Extracted records
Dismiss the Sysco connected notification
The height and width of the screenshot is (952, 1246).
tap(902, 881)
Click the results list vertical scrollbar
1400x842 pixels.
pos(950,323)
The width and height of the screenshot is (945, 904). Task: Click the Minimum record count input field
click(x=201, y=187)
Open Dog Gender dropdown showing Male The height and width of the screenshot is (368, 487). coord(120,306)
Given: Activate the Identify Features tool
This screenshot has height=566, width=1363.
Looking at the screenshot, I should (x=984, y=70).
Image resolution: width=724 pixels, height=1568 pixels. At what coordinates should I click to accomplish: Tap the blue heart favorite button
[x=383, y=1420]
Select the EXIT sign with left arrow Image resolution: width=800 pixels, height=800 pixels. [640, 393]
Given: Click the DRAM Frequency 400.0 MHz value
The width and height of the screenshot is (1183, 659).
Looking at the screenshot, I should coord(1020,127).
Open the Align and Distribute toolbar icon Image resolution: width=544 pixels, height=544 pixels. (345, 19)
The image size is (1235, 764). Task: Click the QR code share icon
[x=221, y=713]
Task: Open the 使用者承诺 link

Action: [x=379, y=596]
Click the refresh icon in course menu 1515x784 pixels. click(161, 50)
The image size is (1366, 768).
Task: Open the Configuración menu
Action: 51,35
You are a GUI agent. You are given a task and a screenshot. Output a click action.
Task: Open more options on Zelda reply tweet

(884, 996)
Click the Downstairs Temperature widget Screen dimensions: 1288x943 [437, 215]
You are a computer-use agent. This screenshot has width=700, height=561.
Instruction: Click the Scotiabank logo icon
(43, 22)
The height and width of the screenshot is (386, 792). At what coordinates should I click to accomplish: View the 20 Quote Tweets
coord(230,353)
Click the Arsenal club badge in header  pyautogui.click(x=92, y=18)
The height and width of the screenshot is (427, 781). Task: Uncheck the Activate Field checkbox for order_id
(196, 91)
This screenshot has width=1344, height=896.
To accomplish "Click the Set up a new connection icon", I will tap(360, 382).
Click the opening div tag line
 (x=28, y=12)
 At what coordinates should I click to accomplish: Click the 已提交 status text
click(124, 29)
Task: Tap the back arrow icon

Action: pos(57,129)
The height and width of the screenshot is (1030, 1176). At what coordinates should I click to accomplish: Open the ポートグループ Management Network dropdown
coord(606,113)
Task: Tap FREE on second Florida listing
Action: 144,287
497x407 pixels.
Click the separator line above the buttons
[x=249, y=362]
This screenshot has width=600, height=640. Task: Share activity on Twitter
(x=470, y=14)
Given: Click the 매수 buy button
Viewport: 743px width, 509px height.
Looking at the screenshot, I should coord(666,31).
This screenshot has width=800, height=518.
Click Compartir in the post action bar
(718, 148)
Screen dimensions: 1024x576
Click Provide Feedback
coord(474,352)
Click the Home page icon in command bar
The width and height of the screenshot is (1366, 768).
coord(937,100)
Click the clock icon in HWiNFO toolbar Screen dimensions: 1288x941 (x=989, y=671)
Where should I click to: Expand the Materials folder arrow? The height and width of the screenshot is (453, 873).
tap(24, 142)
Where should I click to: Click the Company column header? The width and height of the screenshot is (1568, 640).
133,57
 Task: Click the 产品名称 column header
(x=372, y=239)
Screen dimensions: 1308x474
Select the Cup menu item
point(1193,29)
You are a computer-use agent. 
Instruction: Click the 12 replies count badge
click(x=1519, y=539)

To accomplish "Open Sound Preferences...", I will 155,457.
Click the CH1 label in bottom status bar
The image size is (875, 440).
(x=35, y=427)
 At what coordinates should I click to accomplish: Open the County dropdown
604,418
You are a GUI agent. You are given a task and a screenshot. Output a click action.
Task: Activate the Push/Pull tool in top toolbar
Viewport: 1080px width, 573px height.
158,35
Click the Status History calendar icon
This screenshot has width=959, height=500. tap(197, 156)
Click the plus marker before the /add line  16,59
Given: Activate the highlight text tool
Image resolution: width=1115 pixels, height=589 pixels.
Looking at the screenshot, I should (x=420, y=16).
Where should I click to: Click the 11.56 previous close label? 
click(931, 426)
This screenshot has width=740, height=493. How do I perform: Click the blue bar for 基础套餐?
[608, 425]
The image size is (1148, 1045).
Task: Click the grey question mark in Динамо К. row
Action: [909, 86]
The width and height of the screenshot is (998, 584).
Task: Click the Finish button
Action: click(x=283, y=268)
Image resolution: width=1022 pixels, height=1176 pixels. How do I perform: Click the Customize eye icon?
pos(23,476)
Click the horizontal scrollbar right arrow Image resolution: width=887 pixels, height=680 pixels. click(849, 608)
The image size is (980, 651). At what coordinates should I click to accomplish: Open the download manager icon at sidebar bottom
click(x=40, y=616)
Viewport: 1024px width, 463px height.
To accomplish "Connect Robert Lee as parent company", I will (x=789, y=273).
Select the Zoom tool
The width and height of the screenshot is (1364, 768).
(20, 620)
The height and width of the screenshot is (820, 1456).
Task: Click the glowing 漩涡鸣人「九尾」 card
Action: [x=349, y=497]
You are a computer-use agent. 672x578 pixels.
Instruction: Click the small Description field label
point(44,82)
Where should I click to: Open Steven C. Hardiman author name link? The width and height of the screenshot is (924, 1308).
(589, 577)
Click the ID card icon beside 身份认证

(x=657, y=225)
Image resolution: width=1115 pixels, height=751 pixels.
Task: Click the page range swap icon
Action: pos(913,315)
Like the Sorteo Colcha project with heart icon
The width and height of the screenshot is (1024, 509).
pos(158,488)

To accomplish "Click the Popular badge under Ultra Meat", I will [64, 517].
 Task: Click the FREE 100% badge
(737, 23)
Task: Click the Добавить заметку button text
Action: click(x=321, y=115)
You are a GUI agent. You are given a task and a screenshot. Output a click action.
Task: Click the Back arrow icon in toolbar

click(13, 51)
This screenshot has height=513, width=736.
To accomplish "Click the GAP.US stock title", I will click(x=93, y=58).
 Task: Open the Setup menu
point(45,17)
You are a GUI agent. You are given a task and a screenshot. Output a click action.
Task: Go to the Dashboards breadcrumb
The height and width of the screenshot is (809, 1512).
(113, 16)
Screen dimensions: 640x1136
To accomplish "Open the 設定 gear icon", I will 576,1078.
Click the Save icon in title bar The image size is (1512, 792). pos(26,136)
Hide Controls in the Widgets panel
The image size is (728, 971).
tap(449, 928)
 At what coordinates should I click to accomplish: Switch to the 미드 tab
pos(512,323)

▶ WHAT NEEDS TO BE DONE
Each line of the data that includes the word "with" counts once; report the total and nothing more.

▶ SOLUTION
2